> [Task goal] Reproduce the records below with every instance of "GUI agent" swapped for "interface agent", changing nothing else.

> [Records shown]
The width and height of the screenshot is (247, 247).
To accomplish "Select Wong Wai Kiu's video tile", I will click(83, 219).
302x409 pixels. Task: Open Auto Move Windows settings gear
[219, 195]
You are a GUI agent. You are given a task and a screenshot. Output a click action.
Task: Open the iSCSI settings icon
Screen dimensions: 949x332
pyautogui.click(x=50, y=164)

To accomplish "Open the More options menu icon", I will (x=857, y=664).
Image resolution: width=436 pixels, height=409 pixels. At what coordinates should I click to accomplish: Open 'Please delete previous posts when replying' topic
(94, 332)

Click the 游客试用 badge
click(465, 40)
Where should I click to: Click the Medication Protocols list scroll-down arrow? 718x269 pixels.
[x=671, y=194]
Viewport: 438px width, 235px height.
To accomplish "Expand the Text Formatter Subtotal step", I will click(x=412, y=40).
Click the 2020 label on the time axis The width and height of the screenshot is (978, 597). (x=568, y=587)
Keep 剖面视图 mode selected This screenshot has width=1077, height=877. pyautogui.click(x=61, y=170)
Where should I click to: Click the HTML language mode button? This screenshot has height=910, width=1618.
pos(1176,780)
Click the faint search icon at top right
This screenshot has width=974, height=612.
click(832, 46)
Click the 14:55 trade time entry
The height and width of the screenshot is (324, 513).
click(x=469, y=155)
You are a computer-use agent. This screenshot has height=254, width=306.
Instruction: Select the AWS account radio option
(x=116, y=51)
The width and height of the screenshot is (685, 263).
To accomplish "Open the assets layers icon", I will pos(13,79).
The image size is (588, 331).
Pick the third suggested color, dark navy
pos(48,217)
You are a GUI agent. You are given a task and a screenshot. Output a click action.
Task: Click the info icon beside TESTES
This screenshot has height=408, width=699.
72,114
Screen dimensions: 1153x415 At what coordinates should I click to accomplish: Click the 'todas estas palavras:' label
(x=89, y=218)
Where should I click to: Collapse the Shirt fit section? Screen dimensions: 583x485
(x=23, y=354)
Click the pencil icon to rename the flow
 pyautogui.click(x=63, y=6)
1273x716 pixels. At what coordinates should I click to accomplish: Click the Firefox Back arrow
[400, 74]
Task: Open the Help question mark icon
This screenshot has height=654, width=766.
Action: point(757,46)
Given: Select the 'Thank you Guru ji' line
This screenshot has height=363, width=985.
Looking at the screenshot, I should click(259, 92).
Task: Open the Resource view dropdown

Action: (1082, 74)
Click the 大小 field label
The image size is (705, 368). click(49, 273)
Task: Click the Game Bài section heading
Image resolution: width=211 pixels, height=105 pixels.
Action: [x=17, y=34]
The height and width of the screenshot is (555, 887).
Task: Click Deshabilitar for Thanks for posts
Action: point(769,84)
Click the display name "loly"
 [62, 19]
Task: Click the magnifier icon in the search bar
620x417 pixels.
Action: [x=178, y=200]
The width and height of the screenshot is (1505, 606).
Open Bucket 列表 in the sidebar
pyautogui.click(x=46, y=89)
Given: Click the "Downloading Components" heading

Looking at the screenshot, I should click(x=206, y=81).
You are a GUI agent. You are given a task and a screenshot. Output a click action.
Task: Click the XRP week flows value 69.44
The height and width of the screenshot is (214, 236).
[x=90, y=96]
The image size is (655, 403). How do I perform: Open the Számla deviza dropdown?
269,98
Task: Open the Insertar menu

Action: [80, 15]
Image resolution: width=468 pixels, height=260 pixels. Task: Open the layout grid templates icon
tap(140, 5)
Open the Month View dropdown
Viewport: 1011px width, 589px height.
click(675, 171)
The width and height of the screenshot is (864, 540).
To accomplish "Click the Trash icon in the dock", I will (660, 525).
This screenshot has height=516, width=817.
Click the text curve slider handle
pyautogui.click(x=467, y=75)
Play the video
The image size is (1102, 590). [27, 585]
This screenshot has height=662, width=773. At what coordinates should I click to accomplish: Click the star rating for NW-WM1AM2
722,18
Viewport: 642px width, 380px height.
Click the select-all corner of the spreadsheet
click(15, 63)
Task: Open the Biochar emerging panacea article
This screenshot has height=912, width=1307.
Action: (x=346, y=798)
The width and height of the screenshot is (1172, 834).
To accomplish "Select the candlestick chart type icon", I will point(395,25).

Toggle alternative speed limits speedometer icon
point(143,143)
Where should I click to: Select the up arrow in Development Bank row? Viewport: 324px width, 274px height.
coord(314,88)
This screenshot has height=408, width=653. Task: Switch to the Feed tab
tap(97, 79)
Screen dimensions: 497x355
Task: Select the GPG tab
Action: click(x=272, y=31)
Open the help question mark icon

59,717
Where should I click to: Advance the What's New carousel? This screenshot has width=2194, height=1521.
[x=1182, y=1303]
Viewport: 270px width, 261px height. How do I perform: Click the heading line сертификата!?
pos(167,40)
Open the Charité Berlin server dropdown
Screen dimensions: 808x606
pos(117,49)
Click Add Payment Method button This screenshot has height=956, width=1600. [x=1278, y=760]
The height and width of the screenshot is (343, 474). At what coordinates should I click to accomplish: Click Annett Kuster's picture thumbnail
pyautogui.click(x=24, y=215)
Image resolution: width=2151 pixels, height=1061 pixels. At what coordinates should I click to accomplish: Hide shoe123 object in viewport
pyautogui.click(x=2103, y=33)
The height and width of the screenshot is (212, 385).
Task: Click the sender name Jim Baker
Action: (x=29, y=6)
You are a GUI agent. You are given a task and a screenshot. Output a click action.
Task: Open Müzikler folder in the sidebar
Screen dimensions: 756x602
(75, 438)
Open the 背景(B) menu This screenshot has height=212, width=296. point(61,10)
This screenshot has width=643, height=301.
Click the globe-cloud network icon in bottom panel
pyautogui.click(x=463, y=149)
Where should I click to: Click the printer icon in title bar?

> [Reply to the task]
The width and height of the screenshot is (247, 247).
To accomplish "Select Wong Wai Kiu's video tile", I will click(83, 219).
302x409 pixels. Task: Open Auto Move Windows settings gear
[219, 195]
You are a interface agent. You are given a task and a screenshot. Output a click action.
Task: Open the iSCSI settings icon
Screen dimensions: 949x332
pyautogui.click(x=50, y=164)

To accomplish "Open the More options menu icon", I will (x=857, y=664).
Image resolution: width=436 pixels, height=409 pixels. At what coordinates should I click to accomplish: Open 'Please delete previous posts when replying' topic
(94, 332)

Click the 游客试用 badge
click(465, 40)
Where should I click to: Click the Medication Protocols list scroll-down arrow? 718x269 pixels.
[x=671, y=194]
Viewport: 438px width, 235px height.
To accomplish "Expand the Text Formatter Subtotal step", I will click(x=412, y=40).
Click the 2020 label on the time axis The width and height of the screenshot is (978, 597). (x=568, y=587)
Keep 剖面视图 mode selected This screenshot has width=1077, height=877. pyautogui.click(x=61, y=170)
Where should I click to: Click the HTML language mode button? This screenshot has height=910, width=1618.
pos(1176,780)
Click the faint search icon at top right
This screenshot has width=974, height=612.
click(832, 46)
Click the 14:55 trade time entry
The height and width of the screenshot is (324, 513).
click(x=469, y=155)
You are a computer-use agent. This screenshot has height=254, width=306.
Instruction: Select the AWS account radio option
(x=116, y=51)
The width and height of the screenshot is (685, 263).
To accomplish "Open the assets layers icon", I will pos(13,79).
The image size is (588, 331).
Pick the third suggested color, dark navy
pos(48,217)
You are a interface agent. You are given a task and a screenshot. Output a click action.
Task: Click the info icon beside TESTES
This screenshot has height=408, width=699.
72,114
Screen dimensions: 1153x415 At what coordinates should I click to accomplish: Click the 'todas estas palavras:' label
(x=89, y=218)
Where should I click to: Collapse the Shirt fit section? Screen dimensions: 583x485
(x=23, y=354)
Click the pencil icon to rename the flow
 pyautogui.click(x=63, y=6)
1273x716 pixels. At what coordinates should I click to accomplish: Click the Firefox Back arrow
[400, 74]
Task: Open the Help question mark icon
This screenshot has height=654, width=766.
Action: point(757,46)
Given: Select the 'Thank you Guru ji' line
This screenshot has height=363, width=985.
Looking at the screenshot, I should click(259, 92).
Task: Open the Resource view dropdown

Action: (1082, 74)
Click the 大小 field label
The image size is (705, 368). click(49, 273)
Task: Click the Game Bài section heading
Image resolution: width=211 pixels, height=105 pixels.
Action: [x=17, y=34]
The height and width of the screenshot is (555, 887).
Task: Click Deshabilitar for Thanks for posts
Action: point(769,84)
Click the display name "loly"
 [62, 19]
Task: Click the magnifier icon in the search bar
620x417 pixels.
Action: [x=178, y=200]
The width and height of the screenshot is (1505, 606).
Open Bucket 列表 in the sidebar
pyautogui.click(x=46, y=89)
Given: Click the "Downloading Components" heading

Looking at the screenshot, I should click(x=206, y=81).
You are a interface agent. You are given a task and a screenshot. Output a click action.
Task: Click the XRP week flows value 69.44
The height and width of the screenshot is (214, 236).
[x=90, y=96]
The image size is (655, 403). How do I perform: Open the Számla deviza dropdown?
269,98
Task: Open the Insertar menu

Action: [80, 15]
Image resolution: width=468 pixels, height=260 pixels. Task: Open the layout grid templates icon
tap(140, 5)
Open the Month View dropdown
Viewport: 1011px width, 589px height.
click(675, 171)
The width and height of the screenshot is (864, 540).
To accomplish "Click the Trash icon in the dock", I will (660, 525).
This screenshot has height=516, width=817.
Click the text curve slider handle
pyautogui.click(x=467, y=75)
Play the video
The image size is (1102, 590). [27, 585]
This screenshot has height=662, width=773. At what coordinates should I click to accomplish: Click the star rating for NW-WM1AM2
722,18
Viewport: 642px width, 380px height.
Click the select-all corner of the spreadsheet
click(15, 63)
Task: Open the Biochar emerging panacea article
This screenshot has height=912, width=1307.
Action: (x=346, y=798)
The width and height of the screenshot is (1172, 834).
To accomplish "Select the candlestick chart type icon", I will point(395,25).

Toggle alternative speed limits speedometer icon
point(143,143)
Where should I click to: Select the up arrow in Development Bank row? Viewport: 324px width, 274px height.
coord(314,88)
This screenshot has height=408, width=653. Task: Switch to the Feed tab
tap(97, 79)
Screen dimensions: 497x355
Task: Select the GPG tab
Action: click(x=272, y=31)
Open the help question mark icon

59,717
Where should I click to: Advance the What's New carousel? This screenshot has width=2194, height=1521.
[x=1182, y=1303]
Viewport: 270px width, 261px height. How do I perform: Click the heading line сертификата!?
pos(167,40)
Open the Charité Berlin server dropdown
Screen dimensions: 808x606
pos(117,49)
Click Add Payment Method button This screenshot has height=956, width=1600. [x=1278, y=760]
The height and width of the screenshot is (343, 474). At what coordinates should I click to accomplish: Click Annett Kuster's picture thumbnail
pyautogui.click(x=24, y=215)
Image resolution: width=2151 pixels, height=1061 pixels. At what coordinates should I click to accomplish: Hide shoe123 object in viewport
pyautogui.click(x=2103, y=33)
The height and width of the screenshot is (212, 385).
Task: Click the sender name Jim Baker
Action: (x=29, y=6)
You are a interface agent. You are given a task and a screenshot. Output a click action.
Task: Open Müzikler folder in the sidebar
Screen dimensions: 756x602
(75, 438)
Open the 背景(B) menu This screenshot has height=212, width=296. point(61,10)
This screenshot has width=643, height=301.
Click the globe-cloud network icon in bottom panel
pyautogui.click(x=463, y=149)
Where should I click to: Click the printer icon in title bar?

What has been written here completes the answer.